Como o corpo perde cálcio sem você sentir
O cálcio que você ingere precisa ser absorvido pelo intestino e retido nos ossos para cumprir sua função. Porém, certas substâncias presentes nos alimentos alteram esse processo de formas diferentes. O sódio aumenta a excreção de cálcio pela urina: quanto mais sal o corpo precisa eliminar pelos rins, mais cálcio é perdido junto. Já a cafeína tem efeito diurético, acelerando essa perda urinária.
Outros compostos, como o ácido oxálico (presente no espinafre e na beterraba) e o ácido fítico (encontrado em grãos e cereais), se ligam ao cálcio no intestino e formam compostos que o organismo não consegue absorver. O resultado é que parte do cálcio ingerido na refeição é eliminada nas fezes sem nunca chegar aos ossos.

Os vilões escondidos no almoço do dia a dia
Alguns dos alimentos mais presentes na mesa brasileira podem atuar como “ladrões de cálcio” quando consumidos em excesso ou na combinação errada. Conheça os principais:
- Sal em excesso no tempero e alimentos prontos: o sódio do sal de cozinha, dos temperos industrializados e dos alimentos ultraprocessados é o maior responsável pela perda de cálcio pela urina. A OMS recomenda no máximo 5 gramas de sal por dia.
- Refrigerante, especialmente os de cola: além do açúcar, contêm ácido fosfórico, que estimula a liberação de paratormônio e retira cálcio diretamente dos ossos para equilibrar os níveis no sangue.
- Café logo após a refeição: a cafeína consumida junto ou imediatamente depois do almoço pode reduzir a absorção do cálcio presente nos alimentos. O ideal é esperar pelo menos 30 minutos.
- Carnes processadas como salsicha, presunto e linguiça: ricas em sódio e gordura saturada, aumentam tanto a excreção urinária quanto a fecal de cálcio.
- Excesso de proteína animal sem equilíbrio: o organismo gasta cálcio para processar a proteína em excesso, eliminando-o pela urina quando a ingestão ultrapassa a necessidade diária.
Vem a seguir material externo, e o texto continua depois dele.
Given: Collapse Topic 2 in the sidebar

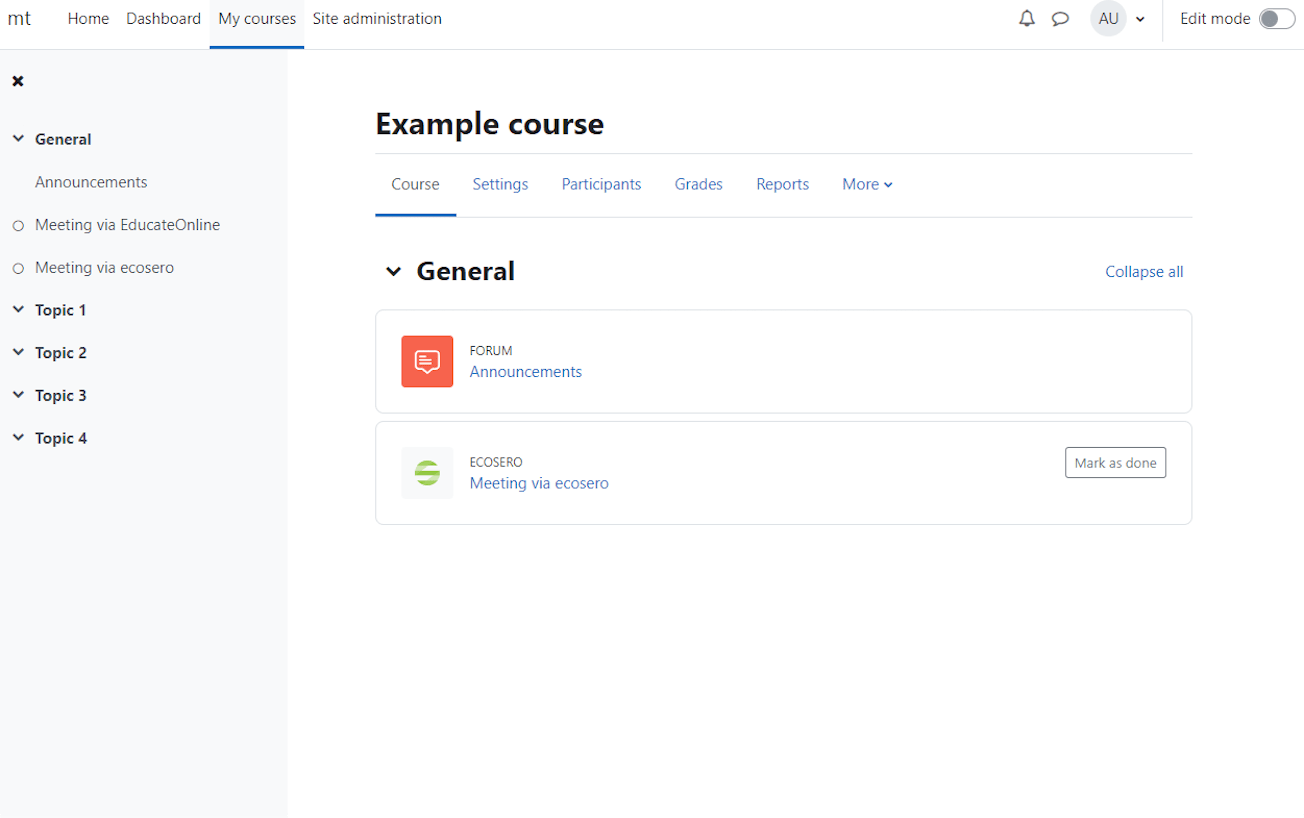Looking at the screenshot, I should [x=17, y=352].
Meta-análise confirma o impacto do sódio na perda de cálcio ósseo
A relação entre consumo excessivo de sal e perda de cálcio é respaldada por evidências científicas recentes. Segundo a revisão sistemática e meta-análise “High salt intake and bone health in postmenopausal women: exposing the lack of studies”, publicada na Frontiers in Endocrinology em 2025, dietas com alto teor de sódio aumentaram significativamente a excreção urinária de cálcio em mulheres após a menopausa, com uma diferença média de 29,38 mg por dia em comparação a dietas com menor teor de sal. Os autores concluíram que o sódio dietético é um fator de risco modificável para a desmineralização óssea nessa população. Você pode consultar o estudo completo neste link.

Como proteger seus ossos sem abrir mão do sabor
Pequenos ajustes na rotina alimentar já são capazes de reduzir a perda de cálcio e fortalecer a saúde óssea. Veja as substituições mais recomendadas:
- Reduza o sal gradualmente e use ervas frescas, alho, cebola e limão para temperar.
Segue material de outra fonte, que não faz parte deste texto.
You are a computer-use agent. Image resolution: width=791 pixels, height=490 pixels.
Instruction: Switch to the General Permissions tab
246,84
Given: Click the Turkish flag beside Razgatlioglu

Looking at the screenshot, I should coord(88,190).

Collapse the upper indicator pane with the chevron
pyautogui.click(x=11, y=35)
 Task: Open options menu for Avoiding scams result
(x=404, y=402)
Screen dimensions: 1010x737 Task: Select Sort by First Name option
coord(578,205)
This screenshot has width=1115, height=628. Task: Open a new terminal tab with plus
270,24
- Troque o refrigerante por água, água com gás natural sem sódio ou suco de frutas sem açúcar.
- Espere pelo menos 30 minutos após o almoço para tomar café.
- Prefira carnes frescas e magras em vez de embutidos e processados.
- Inclua fontes de cálcio na refeição, como brócolis, couve, gergelim e sardinha.
Para mais informações sobre como cuidar da saúde dos ossos pela alimentação, vale conferir o conteúdo completo do Tua Saúde sobre alimentos ricos em cálcio.
Este conteúdo tem caráter exclusivamente informativo e não substitui, em nenhuma hipótese, a consulta, o diagnóstico ou o tratamento de um médico, nutricionista ou profissional de saúde qualificado. Se você tem fatores de risco para osteoporose, procure orientação profissional para uma avaliação individualizada.